= Paul Cantrell =

Tennessee politician (1895–1962)

Malcolm Paul Cantrell (August 28, 1895 - July 8, 1962) was a Democratic Tennessee politician and state senator. He was known for his political "machine" centered in McMinn County, Tennessee.

==Biography==
Cantrell was born on August 28, 1895, in a small southeastern McMinn County, Tennessee, community that later became Etowah, Tennessee, in 1909. A descendant of Revolutionary War veteran Thomas Cantrell, he came from a large family. After serving as a conductor for the Louisville and Nashville Railroad, he managed the Etowah Water, Light, and Power Company.
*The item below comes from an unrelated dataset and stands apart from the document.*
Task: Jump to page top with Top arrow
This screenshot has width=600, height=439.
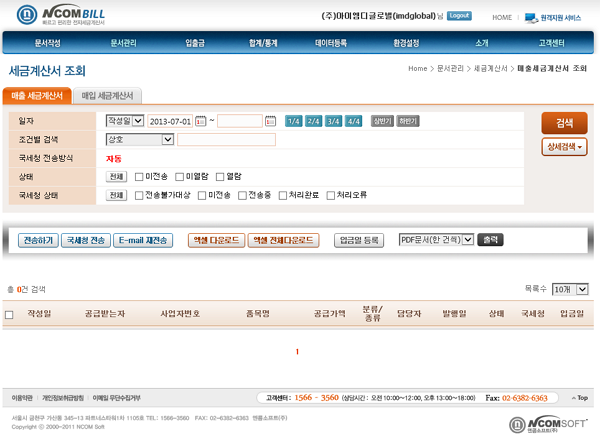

Along with his siblings, he owned and operated a lumber company, a natural gas company, a motor company, and a bank. He also served as a director for Citizen's National Bank in nearby Athens, Tennessee.

Active in the local Democratic Party, Cantrell was elected Sheriff of McMinn County in 1936. He was re-elected in 1938 and 1940. With his local support he built a centered political machine. He was elected to the Tennessee Senate representing McMinn County's district in 1942 and re-elected in 1944. He also served as county judge from 1942–1946. A powerful and influential figure, he served as a delegate to the Democratic National Convention in 1944.

His political power was broken in 1946 in the "Battle of Athens", a rebellion led by war veterans. After the battle, he remained in McMinn County and worked for the Tennessee Natural Gas Company. Cantrell died on July 8, 1962, at the age of 66 in a hospital in Athens, Tennessee.